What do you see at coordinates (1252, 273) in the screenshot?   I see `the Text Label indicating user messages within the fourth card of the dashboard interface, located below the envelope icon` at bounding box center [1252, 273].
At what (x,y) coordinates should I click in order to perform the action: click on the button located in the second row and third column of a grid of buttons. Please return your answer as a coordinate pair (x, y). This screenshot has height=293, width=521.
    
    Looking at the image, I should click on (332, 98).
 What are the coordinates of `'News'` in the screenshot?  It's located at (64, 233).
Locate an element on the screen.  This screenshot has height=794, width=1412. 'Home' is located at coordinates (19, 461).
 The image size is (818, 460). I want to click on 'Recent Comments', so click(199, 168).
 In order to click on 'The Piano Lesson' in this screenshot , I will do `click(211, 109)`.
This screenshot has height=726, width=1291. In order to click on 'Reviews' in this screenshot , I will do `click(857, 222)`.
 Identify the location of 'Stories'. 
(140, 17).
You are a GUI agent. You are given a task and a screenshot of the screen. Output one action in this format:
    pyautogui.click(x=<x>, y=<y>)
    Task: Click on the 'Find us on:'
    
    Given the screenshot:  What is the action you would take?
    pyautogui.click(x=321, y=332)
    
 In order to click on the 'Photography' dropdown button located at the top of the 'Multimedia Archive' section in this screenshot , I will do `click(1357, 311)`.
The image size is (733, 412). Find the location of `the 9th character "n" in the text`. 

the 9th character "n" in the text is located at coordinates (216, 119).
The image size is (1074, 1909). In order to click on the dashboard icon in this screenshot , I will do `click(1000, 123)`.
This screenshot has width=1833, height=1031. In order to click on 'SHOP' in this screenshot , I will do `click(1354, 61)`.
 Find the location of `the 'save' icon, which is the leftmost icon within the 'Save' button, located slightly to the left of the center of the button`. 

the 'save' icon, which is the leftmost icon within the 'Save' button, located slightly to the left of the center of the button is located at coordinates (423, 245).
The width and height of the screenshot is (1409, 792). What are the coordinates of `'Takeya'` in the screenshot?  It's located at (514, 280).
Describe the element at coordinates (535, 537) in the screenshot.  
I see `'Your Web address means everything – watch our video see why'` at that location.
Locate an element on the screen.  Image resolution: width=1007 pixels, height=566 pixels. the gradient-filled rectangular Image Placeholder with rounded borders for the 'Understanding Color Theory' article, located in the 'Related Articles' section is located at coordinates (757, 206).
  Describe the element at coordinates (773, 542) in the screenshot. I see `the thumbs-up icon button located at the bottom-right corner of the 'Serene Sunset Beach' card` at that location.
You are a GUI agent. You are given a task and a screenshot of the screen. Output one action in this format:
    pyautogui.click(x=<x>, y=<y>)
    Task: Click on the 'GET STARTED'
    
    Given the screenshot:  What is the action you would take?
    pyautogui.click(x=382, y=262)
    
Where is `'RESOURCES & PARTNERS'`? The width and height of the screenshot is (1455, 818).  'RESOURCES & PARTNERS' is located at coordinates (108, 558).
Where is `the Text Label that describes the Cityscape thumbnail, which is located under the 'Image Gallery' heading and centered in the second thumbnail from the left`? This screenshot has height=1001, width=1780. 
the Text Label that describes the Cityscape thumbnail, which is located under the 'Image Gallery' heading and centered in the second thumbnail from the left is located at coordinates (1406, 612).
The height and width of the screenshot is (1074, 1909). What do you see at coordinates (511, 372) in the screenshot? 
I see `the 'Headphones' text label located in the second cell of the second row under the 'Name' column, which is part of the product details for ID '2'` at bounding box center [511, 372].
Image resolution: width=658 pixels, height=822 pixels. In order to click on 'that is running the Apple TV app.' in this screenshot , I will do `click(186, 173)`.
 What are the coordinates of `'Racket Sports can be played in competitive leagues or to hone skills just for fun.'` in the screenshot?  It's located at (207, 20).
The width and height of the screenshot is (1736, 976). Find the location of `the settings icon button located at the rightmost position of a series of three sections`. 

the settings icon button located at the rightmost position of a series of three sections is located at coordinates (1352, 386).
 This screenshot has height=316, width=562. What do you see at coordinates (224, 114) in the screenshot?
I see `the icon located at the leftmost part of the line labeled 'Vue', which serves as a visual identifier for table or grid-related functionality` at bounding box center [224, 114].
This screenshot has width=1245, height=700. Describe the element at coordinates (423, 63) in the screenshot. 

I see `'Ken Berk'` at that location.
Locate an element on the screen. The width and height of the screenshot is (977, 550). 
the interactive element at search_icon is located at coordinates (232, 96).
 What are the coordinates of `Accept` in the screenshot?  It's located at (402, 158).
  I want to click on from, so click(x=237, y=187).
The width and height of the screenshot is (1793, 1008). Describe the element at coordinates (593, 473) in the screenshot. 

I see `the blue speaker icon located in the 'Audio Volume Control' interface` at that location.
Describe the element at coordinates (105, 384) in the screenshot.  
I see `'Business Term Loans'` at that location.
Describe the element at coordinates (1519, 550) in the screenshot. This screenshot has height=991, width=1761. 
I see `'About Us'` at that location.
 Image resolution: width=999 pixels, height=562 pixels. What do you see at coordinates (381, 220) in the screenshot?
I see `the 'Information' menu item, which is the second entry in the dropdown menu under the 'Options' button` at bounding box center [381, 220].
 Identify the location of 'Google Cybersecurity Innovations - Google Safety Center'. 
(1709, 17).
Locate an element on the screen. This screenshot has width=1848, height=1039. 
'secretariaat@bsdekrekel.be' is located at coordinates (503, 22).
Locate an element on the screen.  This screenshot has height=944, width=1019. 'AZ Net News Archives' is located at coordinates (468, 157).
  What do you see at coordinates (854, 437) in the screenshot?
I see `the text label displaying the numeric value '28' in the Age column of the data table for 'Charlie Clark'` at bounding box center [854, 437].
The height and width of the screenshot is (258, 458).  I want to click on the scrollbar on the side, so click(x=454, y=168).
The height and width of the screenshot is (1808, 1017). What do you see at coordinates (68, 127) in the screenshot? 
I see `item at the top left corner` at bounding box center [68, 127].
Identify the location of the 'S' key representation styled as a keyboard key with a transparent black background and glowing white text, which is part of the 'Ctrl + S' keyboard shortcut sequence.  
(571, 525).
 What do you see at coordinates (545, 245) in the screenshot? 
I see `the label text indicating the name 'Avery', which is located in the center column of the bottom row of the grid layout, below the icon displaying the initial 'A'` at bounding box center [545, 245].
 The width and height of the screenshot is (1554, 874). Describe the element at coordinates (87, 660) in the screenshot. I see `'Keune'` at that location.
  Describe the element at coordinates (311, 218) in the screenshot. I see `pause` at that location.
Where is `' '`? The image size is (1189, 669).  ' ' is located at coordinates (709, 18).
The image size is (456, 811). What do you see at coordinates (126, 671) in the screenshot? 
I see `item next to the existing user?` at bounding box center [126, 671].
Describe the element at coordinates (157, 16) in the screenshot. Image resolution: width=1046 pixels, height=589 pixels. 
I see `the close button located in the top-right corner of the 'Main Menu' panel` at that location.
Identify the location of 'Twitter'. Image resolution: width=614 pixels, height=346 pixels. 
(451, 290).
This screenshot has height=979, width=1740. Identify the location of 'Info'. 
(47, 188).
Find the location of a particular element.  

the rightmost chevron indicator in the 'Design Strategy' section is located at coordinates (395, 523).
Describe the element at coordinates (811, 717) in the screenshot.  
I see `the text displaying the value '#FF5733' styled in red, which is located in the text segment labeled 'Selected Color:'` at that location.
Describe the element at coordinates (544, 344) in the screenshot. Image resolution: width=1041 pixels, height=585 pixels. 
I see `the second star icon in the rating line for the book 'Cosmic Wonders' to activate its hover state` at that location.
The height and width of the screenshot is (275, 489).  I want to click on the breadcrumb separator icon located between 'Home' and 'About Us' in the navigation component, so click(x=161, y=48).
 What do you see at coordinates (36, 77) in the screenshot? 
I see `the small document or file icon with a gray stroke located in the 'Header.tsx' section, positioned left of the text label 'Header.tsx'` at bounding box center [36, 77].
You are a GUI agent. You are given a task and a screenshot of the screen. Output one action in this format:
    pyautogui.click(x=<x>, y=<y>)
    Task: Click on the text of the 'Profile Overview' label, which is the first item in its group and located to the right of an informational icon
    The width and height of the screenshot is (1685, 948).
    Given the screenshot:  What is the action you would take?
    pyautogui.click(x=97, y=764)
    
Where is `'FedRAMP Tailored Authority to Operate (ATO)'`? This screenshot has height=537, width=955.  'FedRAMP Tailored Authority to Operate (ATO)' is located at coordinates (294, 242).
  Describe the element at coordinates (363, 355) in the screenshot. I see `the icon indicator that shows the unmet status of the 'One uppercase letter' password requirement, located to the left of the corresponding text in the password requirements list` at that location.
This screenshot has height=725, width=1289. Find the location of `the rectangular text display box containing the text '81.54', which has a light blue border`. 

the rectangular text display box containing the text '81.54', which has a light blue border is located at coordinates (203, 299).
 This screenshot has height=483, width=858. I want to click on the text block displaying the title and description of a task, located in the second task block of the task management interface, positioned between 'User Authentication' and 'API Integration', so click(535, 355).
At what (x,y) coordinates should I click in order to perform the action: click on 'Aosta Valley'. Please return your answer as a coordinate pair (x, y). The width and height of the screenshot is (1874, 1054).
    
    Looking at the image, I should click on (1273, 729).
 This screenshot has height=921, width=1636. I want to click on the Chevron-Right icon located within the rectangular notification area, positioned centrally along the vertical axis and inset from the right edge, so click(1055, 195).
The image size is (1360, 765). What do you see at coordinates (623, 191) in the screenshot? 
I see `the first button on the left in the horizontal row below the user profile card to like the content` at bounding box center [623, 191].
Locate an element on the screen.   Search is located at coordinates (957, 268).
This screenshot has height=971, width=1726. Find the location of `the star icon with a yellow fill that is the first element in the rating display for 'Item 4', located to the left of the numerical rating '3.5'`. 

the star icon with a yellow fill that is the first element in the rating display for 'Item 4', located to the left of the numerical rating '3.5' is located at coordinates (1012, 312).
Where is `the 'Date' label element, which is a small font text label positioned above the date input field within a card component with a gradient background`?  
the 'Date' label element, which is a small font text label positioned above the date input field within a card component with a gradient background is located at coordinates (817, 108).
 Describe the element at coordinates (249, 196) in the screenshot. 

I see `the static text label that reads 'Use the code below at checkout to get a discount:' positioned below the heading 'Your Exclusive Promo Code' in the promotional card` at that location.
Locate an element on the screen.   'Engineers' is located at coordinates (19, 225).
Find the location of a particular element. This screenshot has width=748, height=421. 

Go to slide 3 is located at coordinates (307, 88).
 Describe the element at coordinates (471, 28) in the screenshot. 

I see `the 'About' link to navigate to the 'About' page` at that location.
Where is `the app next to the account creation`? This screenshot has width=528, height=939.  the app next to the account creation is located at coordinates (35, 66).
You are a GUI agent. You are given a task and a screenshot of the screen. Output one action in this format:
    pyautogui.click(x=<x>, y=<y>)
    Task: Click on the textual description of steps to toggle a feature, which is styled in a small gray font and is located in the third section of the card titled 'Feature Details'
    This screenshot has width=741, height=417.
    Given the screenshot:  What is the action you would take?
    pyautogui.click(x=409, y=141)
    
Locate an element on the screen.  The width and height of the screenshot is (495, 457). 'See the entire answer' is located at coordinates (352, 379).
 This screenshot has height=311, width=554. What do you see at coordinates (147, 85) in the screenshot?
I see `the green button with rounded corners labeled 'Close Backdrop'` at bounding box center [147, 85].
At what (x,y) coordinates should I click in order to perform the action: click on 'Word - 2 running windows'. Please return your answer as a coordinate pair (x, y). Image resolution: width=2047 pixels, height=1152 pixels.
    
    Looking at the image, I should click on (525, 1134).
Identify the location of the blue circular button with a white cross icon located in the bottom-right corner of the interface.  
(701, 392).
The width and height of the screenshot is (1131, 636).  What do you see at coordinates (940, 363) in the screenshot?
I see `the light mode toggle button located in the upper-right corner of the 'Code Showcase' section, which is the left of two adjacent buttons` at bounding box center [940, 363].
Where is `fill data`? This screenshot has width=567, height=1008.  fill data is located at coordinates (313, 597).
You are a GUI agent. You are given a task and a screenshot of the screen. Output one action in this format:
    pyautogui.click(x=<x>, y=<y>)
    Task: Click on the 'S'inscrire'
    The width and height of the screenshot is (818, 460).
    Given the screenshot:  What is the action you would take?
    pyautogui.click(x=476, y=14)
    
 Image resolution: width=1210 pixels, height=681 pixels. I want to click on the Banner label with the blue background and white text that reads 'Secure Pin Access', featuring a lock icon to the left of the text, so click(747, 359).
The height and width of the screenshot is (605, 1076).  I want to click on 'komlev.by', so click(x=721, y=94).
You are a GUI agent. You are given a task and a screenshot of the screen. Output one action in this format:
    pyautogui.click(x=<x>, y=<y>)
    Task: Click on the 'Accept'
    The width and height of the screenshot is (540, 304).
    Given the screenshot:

*YOUR INSTRUCTIONS*
Please give the lines of the listing above, from the line with "Locate an element on the screen. This" up to and including the line with "(571, 525).", as a JSON list of strings with one string per line, leaving out blank lines.

*EXERCISE RESPONSE*
[
  "Locate an element on the screen. This screenshot has width=1848, height=1039. ",
  "'secretariaat@bsdekrekel.be' is located at coordinates (503, 22).",
  "Locate an element on the screen.  This screenshot has height=944, width=1019. 'AZ Net News Archives' is located at coordinates (468, 157).",
  "  What do you see at coordinates (854, 437) in the screenshot?",
  "I see `the text label displaying the numeric value '28' in the Age column of the data table for 'Charlie Clark'` at bounding box center [854, 437].",
  "The height and width of the screenshot is (258, 458).  I want to click on the scrollbar on the side, so click(x=454, y=168).",
  "The height and width of the screenshot is (1808, 1017). What do you see at coordinates (68, 127) in the screenshot? ",
  "I see `item at the top left corner` at bounding box center [68, 127].",
  "Identify the location of the 'S' key representation styled as a keyboard key with a transparent black background and glowing white text, which is part of the 'Ctrl + S' keyboard shortcut sequence.  ",
  "(571, 525)."
]